KEBUMEN – Halal bihalal kerap berakhir sebagai rutinitas tahunan tanpa makna. Namun, pemandangan berbeda terlihat di Aula VIP MTsN 1 Kebumen, Sabtu (28/03/2026). Di ruang itu, silaturahim  dengan tema "Rangkul perbedaan Kuatkan persaudaraan" menjelma menjadi energi kolektif yang mempertemukan lintas generasi dari pejabat daerah hingga para purnabakti dan alumni dalam satu tujuan: merawat kebersamaan dan masa depan madrasah.

Sejak pagi, aula dipadati ratusan undangan. Guru, tenaga kependidikan, keluarga besar, hingga tokoh masyarakat hadir tanpa sekat. Kehadiran para mantan kepala madrasah seperti Sugeng Warjoko dan Dawamudin bukan sekadar nostalgia, tetapi menjadi penanda kuat bahwa MTsN 1 Kebumen dibangun di atas fondasi panjang pengabdian.

Deretan nama purnabakti Sulman, Purwanto, Mahmudi,  Khabibah, Khotimah, Edi Sulastri, Korediati, hingga Laili Rochmah ikut melengkapi mozaik kebersamaan. Mereka bukan hanya tamu, melainkan saksi hidup perjalanan institusi yang terus bergerak maju.

Dukungan eksternal juga tampak nyata. Bupati Kebumen melalui perwakilannya, Agus Sunarya, menyampaikan ucapan Idulfitri sekaligus permohonan maaf kepada seluruh keluarga besar madrasah. Pesan tersebut menjadi simbol perhatian pemerintah daerah terhadap eksistensi dan kontribusi MTsN 1 Kebumen.
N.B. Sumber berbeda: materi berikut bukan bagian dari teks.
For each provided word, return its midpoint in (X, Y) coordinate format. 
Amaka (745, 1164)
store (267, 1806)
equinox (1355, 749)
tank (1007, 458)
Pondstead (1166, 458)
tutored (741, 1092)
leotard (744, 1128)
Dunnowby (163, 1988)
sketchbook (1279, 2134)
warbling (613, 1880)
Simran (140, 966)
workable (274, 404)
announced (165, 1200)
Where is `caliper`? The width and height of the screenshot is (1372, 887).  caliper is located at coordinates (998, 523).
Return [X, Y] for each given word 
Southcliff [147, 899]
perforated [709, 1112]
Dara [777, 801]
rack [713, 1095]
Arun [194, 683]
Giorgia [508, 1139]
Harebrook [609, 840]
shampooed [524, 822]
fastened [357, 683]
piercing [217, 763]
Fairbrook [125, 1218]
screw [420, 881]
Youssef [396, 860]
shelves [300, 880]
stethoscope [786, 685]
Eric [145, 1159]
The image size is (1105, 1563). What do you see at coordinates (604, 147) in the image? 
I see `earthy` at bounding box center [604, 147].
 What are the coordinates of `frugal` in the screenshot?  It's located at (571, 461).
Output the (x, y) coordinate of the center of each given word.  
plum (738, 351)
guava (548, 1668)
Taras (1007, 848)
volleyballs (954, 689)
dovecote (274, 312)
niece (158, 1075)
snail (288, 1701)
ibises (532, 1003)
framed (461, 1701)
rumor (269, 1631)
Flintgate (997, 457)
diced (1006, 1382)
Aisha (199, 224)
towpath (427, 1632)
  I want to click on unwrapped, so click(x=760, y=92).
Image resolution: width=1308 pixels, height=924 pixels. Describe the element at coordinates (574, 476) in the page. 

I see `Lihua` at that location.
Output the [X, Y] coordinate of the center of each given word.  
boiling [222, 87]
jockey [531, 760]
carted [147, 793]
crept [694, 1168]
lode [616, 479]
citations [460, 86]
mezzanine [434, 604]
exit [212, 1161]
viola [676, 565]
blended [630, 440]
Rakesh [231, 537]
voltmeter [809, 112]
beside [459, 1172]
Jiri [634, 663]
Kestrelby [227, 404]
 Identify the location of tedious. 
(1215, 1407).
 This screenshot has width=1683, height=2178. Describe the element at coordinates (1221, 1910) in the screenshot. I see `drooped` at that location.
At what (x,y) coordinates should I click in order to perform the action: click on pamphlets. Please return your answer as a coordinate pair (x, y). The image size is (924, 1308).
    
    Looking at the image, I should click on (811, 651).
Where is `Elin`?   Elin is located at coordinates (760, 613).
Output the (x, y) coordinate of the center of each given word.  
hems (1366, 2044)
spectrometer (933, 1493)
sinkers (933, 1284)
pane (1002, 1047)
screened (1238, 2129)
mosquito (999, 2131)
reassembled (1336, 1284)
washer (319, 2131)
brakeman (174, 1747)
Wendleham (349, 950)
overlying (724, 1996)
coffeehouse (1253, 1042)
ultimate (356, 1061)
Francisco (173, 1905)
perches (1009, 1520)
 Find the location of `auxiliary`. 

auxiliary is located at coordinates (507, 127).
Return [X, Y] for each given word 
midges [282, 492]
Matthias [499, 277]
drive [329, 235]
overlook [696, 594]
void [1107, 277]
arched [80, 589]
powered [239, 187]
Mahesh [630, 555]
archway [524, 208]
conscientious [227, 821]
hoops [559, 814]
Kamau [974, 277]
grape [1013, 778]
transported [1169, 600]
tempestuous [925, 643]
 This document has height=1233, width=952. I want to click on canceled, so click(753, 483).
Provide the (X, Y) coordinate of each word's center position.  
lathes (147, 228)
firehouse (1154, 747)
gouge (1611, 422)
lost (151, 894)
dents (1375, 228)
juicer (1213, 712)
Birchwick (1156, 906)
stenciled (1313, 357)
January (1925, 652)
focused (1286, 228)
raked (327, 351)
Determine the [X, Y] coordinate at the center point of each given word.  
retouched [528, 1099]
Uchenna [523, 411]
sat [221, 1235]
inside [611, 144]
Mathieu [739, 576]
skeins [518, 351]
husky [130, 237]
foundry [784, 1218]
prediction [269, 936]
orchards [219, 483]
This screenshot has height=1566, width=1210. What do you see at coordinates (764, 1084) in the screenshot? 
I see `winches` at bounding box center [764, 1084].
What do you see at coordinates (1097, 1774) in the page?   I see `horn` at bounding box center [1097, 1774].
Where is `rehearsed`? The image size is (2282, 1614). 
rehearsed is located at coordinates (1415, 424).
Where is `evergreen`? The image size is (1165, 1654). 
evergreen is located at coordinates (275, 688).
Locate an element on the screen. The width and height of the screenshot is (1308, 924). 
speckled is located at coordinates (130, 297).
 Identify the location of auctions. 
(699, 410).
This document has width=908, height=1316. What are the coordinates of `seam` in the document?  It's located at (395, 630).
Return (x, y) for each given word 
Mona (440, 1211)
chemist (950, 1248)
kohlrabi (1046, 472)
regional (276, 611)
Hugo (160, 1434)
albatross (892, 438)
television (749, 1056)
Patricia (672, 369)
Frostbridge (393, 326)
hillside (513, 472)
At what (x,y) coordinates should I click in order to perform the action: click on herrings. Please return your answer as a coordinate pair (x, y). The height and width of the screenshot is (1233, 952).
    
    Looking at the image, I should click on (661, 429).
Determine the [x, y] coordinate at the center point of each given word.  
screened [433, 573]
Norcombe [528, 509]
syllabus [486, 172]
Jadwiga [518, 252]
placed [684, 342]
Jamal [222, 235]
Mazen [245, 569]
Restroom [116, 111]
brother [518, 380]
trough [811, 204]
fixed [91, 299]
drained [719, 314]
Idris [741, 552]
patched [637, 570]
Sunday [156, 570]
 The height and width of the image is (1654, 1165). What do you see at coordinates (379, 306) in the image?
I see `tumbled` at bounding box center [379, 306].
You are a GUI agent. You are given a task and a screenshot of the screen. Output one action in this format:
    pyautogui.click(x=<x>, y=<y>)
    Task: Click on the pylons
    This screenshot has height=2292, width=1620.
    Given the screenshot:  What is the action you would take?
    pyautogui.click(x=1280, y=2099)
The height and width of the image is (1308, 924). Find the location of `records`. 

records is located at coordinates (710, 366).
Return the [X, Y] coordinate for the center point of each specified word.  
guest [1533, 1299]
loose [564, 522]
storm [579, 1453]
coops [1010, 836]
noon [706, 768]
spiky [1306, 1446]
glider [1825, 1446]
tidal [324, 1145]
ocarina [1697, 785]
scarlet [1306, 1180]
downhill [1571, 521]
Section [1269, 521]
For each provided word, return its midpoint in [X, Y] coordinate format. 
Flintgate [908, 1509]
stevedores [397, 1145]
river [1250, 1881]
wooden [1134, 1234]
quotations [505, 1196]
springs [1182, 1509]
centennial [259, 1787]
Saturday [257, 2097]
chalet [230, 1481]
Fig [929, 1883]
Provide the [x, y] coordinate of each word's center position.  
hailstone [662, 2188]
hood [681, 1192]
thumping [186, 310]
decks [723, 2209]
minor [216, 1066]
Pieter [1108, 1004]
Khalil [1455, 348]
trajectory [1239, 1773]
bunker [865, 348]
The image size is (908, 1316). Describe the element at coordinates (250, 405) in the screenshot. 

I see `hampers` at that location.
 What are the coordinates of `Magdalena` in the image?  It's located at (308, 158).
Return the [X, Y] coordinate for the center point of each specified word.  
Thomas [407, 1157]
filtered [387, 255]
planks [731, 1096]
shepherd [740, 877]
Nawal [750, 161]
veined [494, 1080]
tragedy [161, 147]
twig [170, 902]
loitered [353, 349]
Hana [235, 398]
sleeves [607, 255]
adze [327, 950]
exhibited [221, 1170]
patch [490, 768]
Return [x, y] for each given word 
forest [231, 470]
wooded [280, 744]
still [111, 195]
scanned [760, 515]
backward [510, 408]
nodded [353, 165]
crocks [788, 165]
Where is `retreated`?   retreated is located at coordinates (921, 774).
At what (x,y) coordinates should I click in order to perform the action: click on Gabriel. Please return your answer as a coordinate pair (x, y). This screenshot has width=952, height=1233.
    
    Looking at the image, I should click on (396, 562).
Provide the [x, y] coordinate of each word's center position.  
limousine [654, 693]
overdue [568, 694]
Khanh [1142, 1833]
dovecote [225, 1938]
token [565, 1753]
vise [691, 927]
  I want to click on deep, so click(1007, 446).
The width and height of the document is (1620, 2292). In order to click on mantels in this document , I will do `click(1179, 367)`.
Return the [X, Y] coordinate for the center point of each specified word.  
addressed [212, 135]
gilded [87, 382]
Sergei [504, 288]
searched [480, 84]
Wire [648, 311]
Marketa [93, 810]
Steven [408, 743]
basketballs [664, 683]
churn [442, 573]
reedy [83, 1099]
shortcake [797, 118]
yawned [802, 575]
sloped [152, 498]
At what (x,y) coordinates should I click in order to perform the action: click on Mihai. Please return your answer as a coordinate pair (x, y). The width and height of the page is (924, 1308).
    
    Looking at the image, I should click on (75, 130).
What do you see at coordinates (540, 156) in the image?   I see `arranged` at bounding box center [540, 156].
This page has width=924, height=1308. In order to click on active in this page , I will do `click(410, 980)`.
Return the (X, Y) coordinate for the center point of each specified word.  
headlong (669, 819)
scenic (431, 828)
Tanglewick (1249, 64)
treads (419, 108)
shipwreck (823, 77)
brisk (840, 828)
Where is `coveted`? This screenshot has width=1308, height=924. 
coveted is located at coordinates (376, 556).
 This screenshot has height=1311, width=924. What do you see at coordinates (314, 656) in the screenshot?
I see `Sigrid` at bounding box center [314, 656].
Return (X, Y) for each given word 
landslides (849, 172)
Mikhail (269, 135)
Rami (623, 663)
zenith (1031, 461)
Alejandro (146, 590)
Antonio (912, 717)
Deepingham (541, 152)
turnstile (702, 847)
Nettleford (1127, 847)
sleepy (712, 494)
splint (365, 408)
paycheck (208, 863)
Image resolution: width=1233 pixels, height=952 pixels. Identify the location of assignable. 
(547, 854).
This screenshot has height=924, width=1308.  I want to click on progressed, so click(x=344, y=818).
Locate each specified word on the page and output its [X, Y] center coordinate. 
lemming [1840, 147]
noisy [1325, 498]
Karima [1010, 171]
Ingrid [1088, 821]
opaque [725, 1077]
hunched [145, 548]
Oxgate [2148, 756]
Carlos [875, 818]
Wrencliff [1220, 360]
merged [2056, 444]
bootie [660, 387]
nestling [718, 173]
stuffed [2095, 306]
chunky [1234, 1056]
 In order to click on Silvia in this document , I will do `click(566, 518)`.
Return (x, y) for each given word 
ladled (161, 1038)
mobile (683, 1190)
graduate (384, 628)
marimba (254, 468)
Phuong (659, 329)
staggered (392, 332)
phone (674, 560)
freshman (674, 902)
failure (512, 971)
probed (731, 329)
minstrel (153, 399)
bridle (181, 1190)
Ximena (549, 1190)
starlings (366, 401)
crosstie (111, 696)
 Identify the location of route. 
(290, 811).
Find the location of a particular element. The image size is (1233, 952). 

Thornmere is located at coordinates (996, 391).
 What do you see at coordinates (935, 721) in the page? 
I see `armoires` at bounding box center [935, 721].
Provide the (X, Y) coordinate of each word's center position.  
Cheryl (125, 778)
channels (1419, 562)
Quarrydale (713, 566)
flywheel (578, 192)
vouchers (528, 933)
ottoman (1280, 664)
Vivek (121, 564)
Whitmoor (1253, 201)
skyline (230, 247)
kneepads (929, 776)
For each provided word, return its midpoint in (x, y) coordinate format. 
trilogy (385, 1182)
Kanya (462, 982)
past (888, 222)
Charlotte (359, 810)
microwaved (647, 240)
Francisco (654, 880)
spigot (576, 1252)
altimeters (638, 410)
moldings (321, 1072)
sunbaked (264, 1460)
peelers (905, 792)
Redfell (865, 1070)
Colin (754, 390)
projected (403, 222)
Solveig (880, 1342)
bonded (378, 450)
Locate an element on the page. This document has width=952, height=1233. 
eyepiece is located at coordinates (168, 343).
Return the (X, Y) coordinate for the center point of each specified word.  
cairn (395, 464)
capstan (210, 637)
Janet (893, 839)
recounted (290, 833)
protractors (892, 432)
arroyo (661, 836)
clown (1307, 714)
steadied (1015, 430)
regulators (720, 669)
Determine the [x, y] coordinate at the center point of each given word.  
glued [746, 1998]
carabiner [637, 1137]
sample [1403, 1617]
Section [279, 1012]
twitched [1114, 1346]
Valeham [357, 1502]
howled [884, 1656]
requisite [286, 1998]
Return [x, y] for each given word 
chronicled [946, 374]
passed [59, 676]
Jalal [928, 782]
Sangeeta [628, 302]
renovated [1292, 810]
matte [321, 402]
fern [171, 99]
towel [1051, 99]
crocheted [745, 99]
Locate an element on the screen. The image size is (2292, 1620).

Dari unsur Kementerian Agama, Salim Wazdi hadir mewakili Kepala Kantor Kemenag Kabupaten Kebumen. Sementara itu, Ketua MUI Kabupaten Kebumen, Nur Shodiq, serta Ketua Komite Madrasah, Azhar Muhamadi, menegaskan pentingnya menjaga tradisi silaturahmi sebagai kekuatan sosial lembaga pendidikan.

“Halal bihalal ini bukan sekadar tradisi, tapi ruang memperkuat komunikasi dan kebersamaan. Ke depan, kami berharap ada inovasi agar interaksi semakin hangat dan setara,” ujar Azhar, memberi sinyal perlunya format baru yang lebih partisipatif.

Puncak acara justru hadir dalam kesederhanaan. Saat perwakilan generasi muda, Sigit Arfiansyah, menyampaikan ikrar permohonan maaf kepada para senior, suasana mendadak hening. Kepala MTsN 1 Kebumen, Muhiban, menerima ikrar tersebut dengan penuh keikhlasan—sebuah simbol estafet nilai yang tak lekang oleh waktu.

Dalam tausiahnya, Nur Shodiq menegaskan bahwa silaturahim bukan sekadar agenda sosial. “Ia adalah jalan spiritual—penggugur dosa, pembuka rezeki, dan kunci keberkahan umur,” tegasnya, mengingatkan bahwa esensi pertemuan ini jauh melampaui seremoni.

Acara ditutup dengan musafahah dan ramah tamah. Tawa ringan di sela hidangan menjadi penanda bahwa hubungan yang terjalin bukan basa-basi. Di tengah dinamika dunia pendidikan yang terus berubah, Halal Bihalal MTsN 1 Kebumen tahun ini menegaskan satu hal: kekuatan lembaga tidak hanya terletak pada prestasi, tetapi pada kokohnya persaudaraan yang terus dirawat.